WHAT NEEDS TO BE DONE: Transcribe, starting at the line with "Screen dimensions: 1389x868" and ending at the line with "the update driver", every line of the material below exactly, but leave out the pictures and anything outside that span.

Segment Start: SOURCE DATA

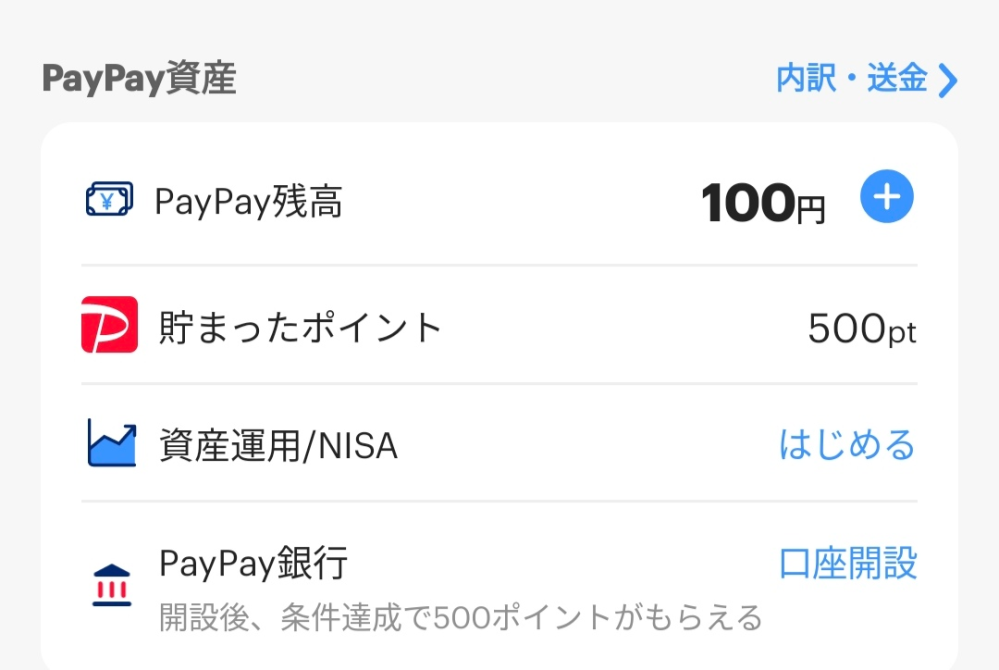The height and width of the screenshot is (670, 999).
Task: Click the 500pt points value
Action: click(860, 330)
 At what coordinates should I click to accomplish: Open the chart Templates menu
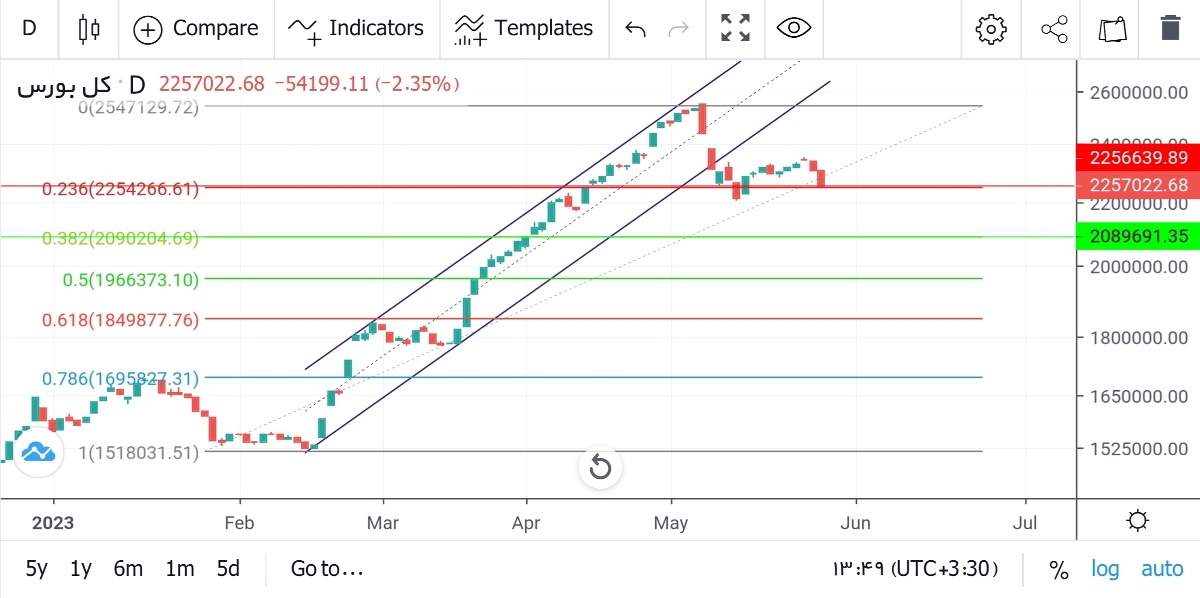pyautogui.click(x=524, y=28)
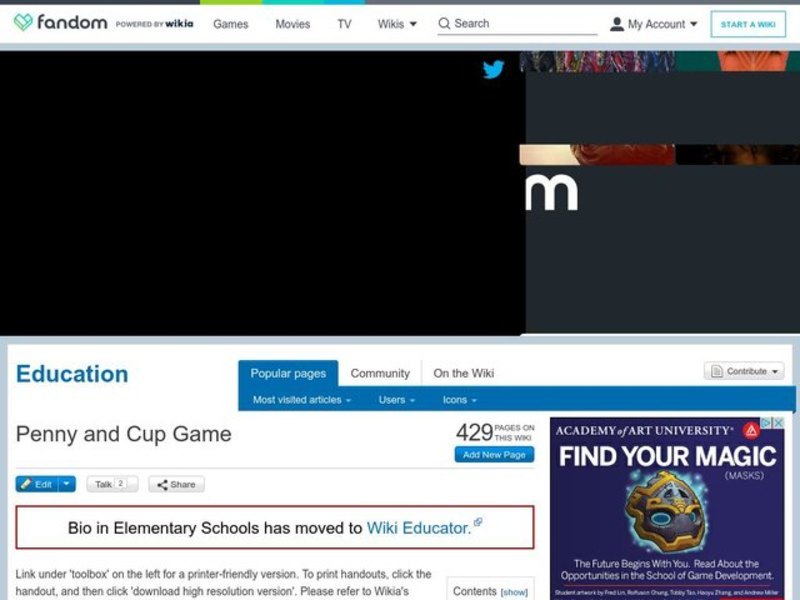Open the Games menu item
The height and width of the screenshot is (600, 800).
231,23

Segment End: SOURCE DATA
Segment Start: SOURCE DATA

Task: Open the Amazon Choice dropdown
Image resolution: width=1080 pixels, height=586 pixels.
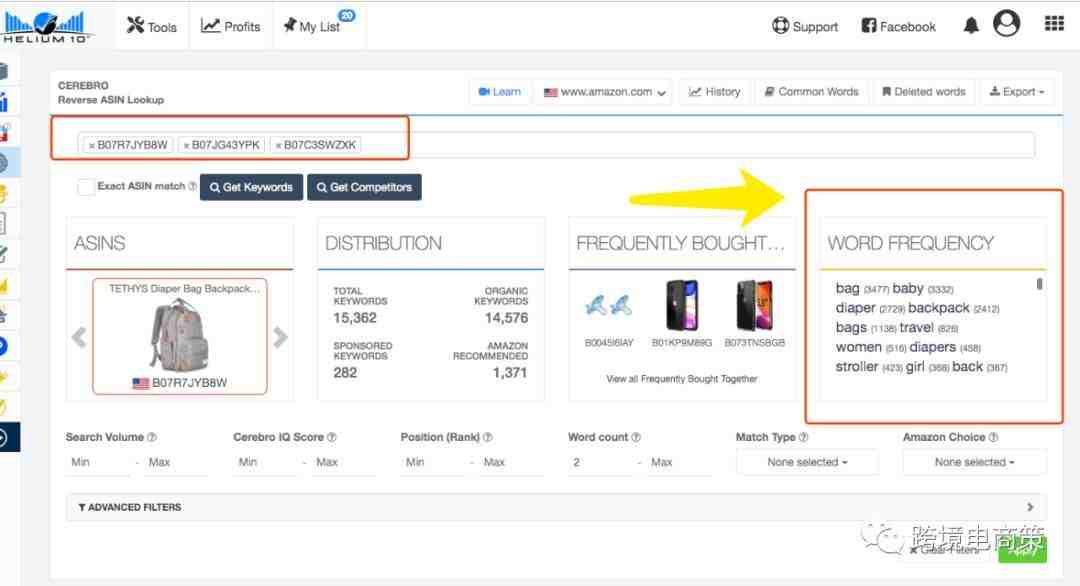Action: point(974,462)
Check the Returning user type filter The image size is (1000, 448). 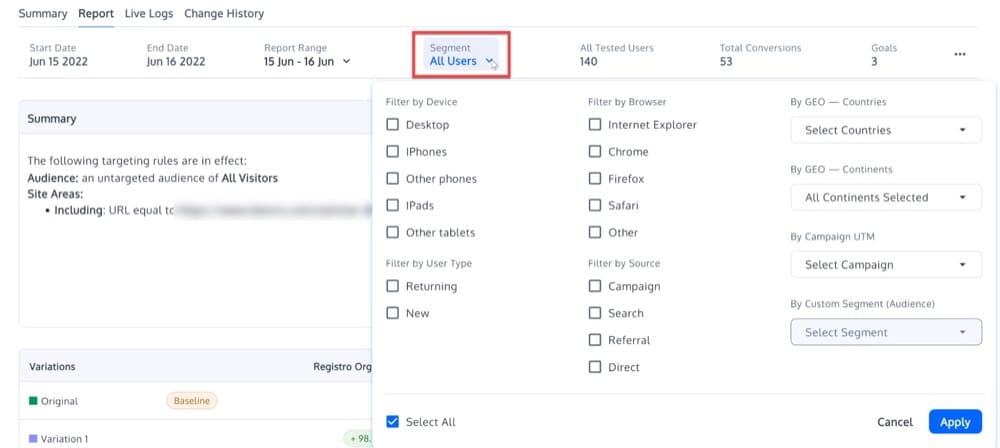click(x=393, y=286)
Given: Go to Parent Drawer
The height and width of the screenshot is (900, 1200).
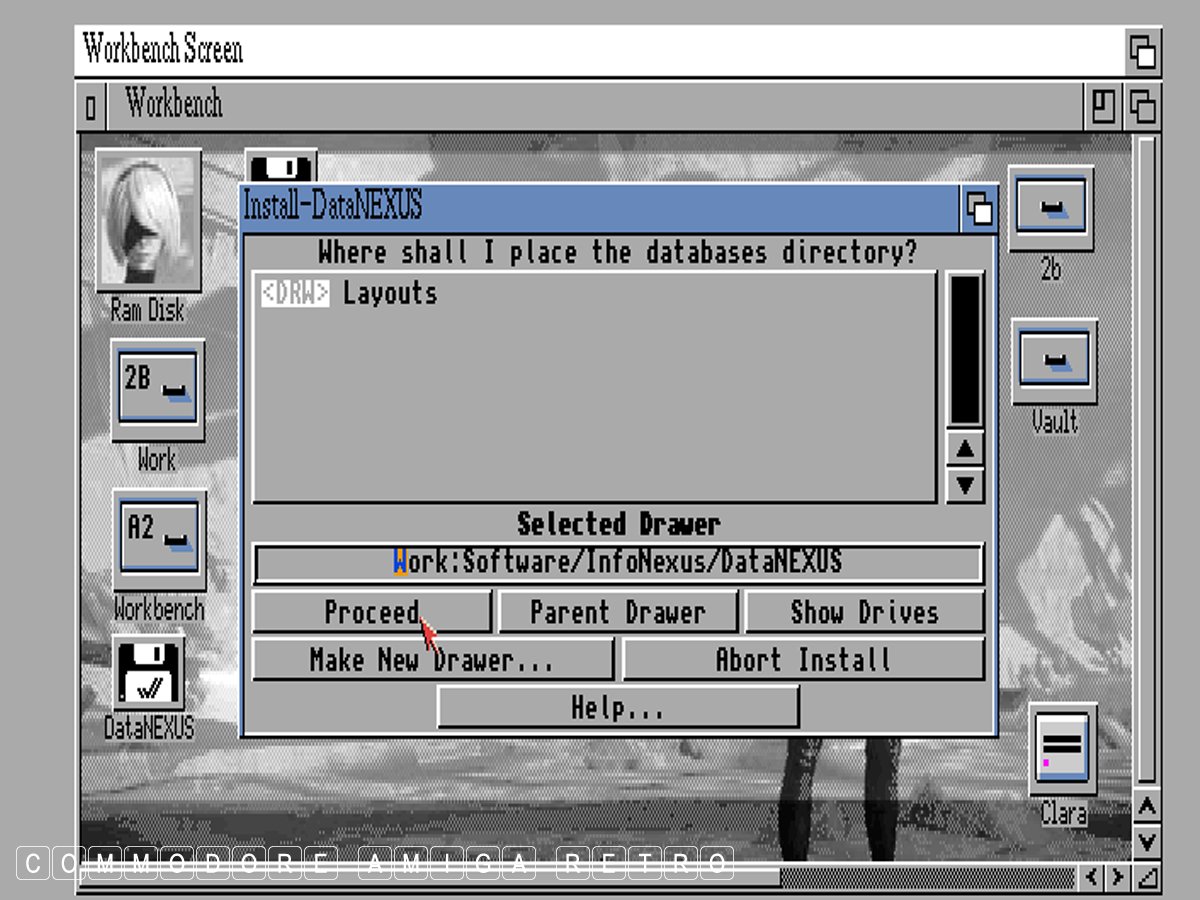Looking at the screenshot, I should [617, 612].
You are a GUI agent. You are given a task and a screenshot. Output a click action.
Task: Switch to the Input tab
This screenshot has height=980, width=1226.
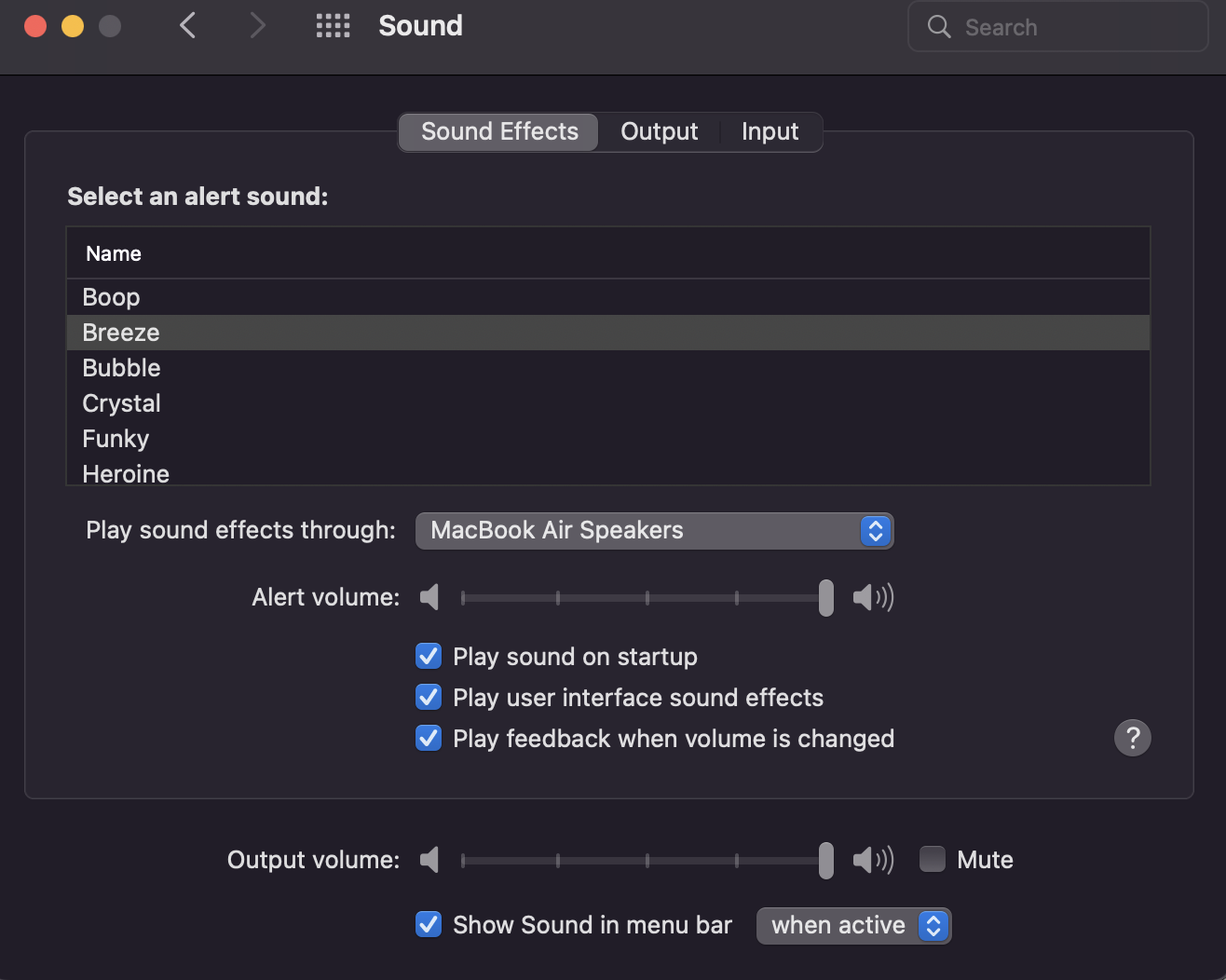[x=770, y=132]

Segment End: SOURCE DATA
Segment Start: SOURCE DATA

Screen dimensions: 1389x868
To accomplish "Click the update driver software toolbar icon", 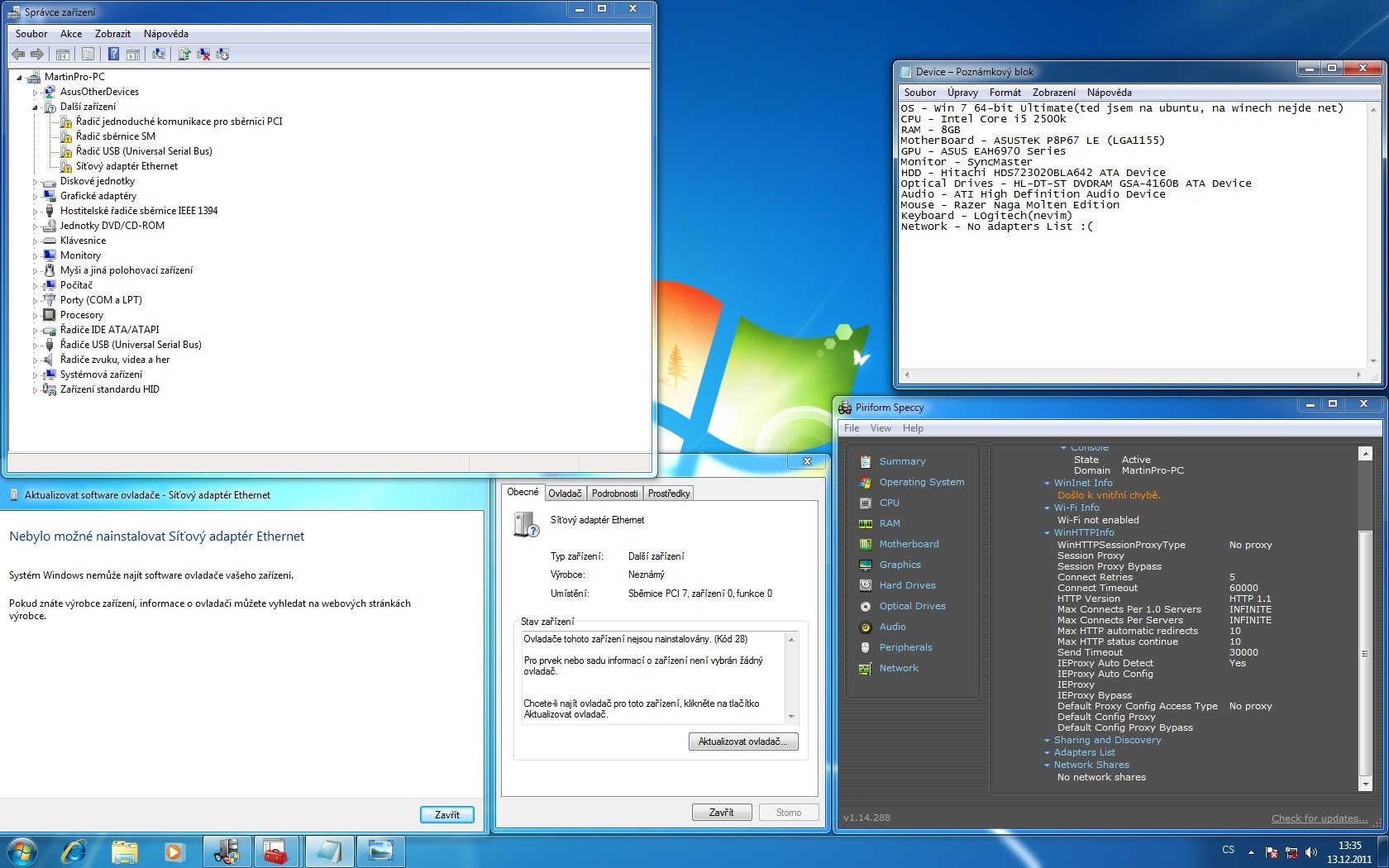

Segment End: SOURCE DATA

OUTPUT OF THE EXERCISE:
Screen dimensions: 1389x868
To accomplish "Click the update driver software toolbar icon", 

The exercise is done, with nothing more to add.